HIALGAN amp. 10 mg. Ml. 2 ml
HIALGAN amp. 10 mg. / Ml. 2 ml
Active substance: sodium hyaluronate,
Excipients: sodium chloride, sodium dihydrogen phosphate dihydrate, disodium phosphate and water for injection to a volume of 2 ml
Pharmacotherapeutic group and action:
The application of sodium hyaluronate in joints affected by arthritis visokoelastichnostta leads to normalization of the synovial fluid and activation processes of tissue repair in articular cartilage, which reduces pain and improves function in the joints.
Traumatic and degenerative pathologies of the joints.
Aid in orthopedic surgery.
Hypersensitivity to any of the ingredients or evidence of pre-existing allergies to chicken protein.

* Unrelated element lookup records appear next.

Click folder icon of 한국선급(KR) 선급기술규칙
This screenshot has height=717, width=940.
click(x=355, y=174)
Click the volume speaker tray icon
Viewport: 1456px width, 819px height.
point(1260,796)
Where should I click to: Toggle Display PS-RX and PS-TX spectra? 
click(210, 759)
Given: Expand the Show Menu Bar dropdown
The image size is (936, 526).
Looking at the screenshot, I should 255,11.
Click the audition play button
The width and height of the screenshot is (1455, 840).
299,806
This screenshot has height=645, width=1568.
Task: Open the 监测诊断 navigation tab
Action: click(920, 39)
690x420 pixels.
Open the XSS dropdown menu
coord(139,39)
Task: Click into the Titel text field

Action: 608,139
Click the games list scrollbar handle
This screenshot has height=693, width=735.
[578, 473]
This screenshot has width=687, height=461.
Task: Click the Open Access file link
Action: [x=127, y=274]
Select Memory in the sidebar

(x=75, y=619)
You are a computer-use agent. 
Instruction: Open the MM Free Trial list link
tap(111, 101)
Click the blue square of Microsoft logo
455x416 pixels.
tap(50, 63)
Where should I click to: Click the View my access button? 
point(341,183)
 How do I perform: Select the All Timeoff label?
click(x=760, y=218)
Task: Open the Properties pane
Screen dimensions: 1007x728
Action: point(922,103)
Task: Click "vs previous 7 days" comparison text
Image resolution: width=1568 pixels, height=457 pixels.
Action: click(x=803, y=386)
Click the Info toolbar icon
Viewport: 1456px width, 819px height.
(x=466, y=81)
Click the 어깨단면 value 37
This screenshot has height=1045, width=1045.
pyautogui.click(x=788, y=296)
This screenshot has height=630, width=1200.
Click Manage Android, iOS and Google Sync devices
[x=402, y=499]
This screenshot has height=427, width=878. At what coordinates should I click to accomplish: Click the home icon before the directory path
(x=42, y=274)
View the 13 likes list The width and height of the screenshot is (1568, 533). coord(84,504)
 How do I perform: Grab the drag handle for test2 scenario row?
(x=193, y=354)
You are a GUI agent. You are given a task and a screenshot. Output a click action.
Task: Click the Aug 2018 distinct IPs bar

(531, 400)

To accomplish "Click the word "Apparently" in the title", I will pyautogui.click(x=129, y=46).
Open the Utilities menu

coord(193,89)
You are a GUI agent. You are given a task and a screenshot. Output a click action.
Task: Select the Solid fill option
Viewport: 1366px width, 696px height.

Patients with acute liver pathology.
PRECAUTIONS FOR USE:
Intraarticular administration should be performed by a qualified medical practitioner in accordance with the technique and aseptic conditions prescribed for such applications. It requires special precautions in patients with infection near the injection site to avoid the appearance of bacterial arthritis.
In the presence of effusion in the joint are recommended to aspirate before injecting HIALGAN.
Hyaluronic acid reacts with some local anesthetics, prolonging their effects.
DOSAGE, manner and time per application:
Unless your doctor advises otherwise, the usual dose is 2 ml Hialgan, weekly prodalzhanie articularly in 5 weeks.
Moderate, short-term pain immediately after injection can occur in rare cases injection site. If that occurs, the joint to remain at rest and apply ice locally.
With the appearance of visible signs of redness caused by the flow of hidden chronic inflammation, administration of hyaluronic acid may in some cases lead to deterioration.